Peter Naur Was Right in 1985, and AI Just Proved It¶
In 1985, the Danish computer scientist Peter Naur published a short paper called "Programming as Theory Building." His argument was simple and radical: a program is not its source code. A program is a theory — a coherent mental model of what the system does, how its parts relate to each other, and why it was built the way it was. The source code is a byproduct of that theory. A trace. Not the thing itself.
The theory, Naur argued, lives in the minds of the developers who built the system. It is what lets them answer questions no documentation covers: why this module exists, what happens if you change that interface, which assumptions are load-bearing and which are incidental. When the original team leaves, the theory leaves with them. What remains is code that can be read but not fully understood — because understanding was never in the code.

For forty years this was a beautiful philosophical observation that practitioners mostly filed away. We had other problems. Code was hard enough to write. Frameworks kept changing. The theory-building happened as a side effect of building the system, and that seemed sufficient. Writing the code was building the theory. The two activities were fused.
They are no longer fused.
Generative AI severs the connection between code-building and theory-building. For the first time in the history of software, code can exist in abundance without anyone having built the theory behind it.
This is not a hypothetical concern. I have seen it in my own work and in the work of teams I advise. An agent generates a module. The team reviews it — does it compile, do the tests pass, does the output look right. They ship it. But nobody worked through the design decisions. Nobody wrestled with the trade-offs that shaped the implementation. Nobody built the mental model of how this module relates to the rest of the system. The code is there. The theory is not.
The uncomfortable part is that this feels productive. Output is up. Velocity metrics look excellent. The gap between what exists in the codebase and what anyone understands about it widens quietly, and nothing in the build pipeline measures that gap.

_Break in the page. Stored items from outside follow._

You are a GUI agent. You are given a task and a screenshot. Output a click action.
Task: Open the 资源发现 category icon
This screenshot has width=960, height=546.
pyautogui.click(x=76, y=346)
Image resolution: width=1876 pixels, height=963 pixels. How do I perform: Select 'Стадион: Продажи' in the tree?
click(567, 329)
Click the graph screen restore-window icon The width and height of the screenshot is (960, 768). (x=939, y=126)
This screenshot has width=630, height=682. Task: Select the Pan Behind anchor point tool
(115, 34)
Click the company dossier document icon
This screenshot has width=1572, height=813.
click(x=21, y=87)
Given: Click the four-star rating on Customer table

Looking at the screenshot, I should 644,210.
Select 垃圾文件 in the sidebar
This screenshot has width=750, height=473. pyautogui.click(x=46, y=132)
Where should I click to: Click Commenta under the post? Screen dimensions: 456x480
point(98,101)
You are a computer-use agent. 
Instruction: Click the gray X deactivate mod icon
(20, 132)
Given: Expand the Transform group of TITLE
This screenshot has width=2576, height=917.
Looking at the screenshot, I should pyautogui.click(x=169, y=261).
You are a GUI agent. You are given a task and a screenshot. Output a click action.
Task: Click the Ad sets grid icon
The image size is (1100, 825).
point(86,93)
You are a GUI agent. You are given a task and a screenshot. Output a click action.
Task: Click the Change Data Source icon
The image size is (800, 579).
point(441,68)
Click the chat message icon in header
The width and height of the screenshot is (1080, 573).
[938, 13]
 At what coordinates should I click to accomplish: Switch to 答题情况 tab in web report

Margaret-Anne Storey, a researcher at the University of Victoria and Canada Research Chair in Human and Social Aspects of Software Engineering, recently published work that formalises exactly this problem. Her framing has been discussed at a Future of Software Engineering Retreat organised by Martin Fowler and Thoughtworks, and her blog posts on the topic have drawn responses from Simon Willison, Martin Fowler, and a wide community of practitioners. The intellectual roots connect to Kent Beck's observations about refactoring as sensemaking, and to Adam Tornhill's work at CodeScene on technical debt quantification.
Storey's contribution is a model that distinguishes three kinds of debt. Technical debt is familiar: the code is hard to change because of structural compromises. Cognitive debt is less familiar but immediately recognisable: the team's shared understanding of the system has eroded. They have lost the theory. They can read the code but they cannot confidently reason about what it does, how their intentions were implemented, or how it can safely be changed.
The distinction that elevates this beyond taxonomy is between cognitive debt and intent debt — the absence of externalised rationale. These are not the same thing, and conflating them leads to the wrong interventions.

Cognitive debt lives in people's heads. It is the erosion of the shared mental model. Intent debt lives in artifacts — or rather, in the absence of them. It is the missing "why" that was never written down. A team can deeply understand their system and still have massive intent debt if none of that understanding has been externalised in a form that persists when they leave. The interventions are different. Cognitive debt responds to social practices: pair programming, code reviews, facilitated retrospectives. Intent debt responds to artifacts: structured documentation, typed manifests, externalised rationale that both humans and machines can query.
The most important aspect of this work, to my reading, is the explicit naming of AI agents as consumers of intent. Storey defines intent debt as "the absence of externalised rationale that both developers and AI agents need to work safely with code." This reframes the problem entirely.

An AI agent modifying a codebase with high intent debt is operating blind. It can analyse what exists. It can reduce technical debt by refactoring messy code. But it cannot reason about whether its changes align with the system's purpose, because the purpose was never captured. This is not a problem that better models solve. It is a structural problem: the information was never recorded.
For the past year, I have been building tooling that turns out to address exactly the problem Storey formalises. Not because I read her work first — her blog posts appeared in February, and the tooling predates them by months — but because I kept running into the same wall from the practitioner side.
The design principle I arrived at: the "why" must be machine-readable, not just human-readable. Intent debt reduction must be made concrete — not as a practice aspiration, but as an engineering constraint. If a rationale exists only in someone's head, it is unavailable to every agent that touches the code. If it exists as prose in a wiki, it drifts from reality within weeks. The only form that survives is a declaration checked into the repository alongside the code, evolving with the system. Not documentation. Infrastructure.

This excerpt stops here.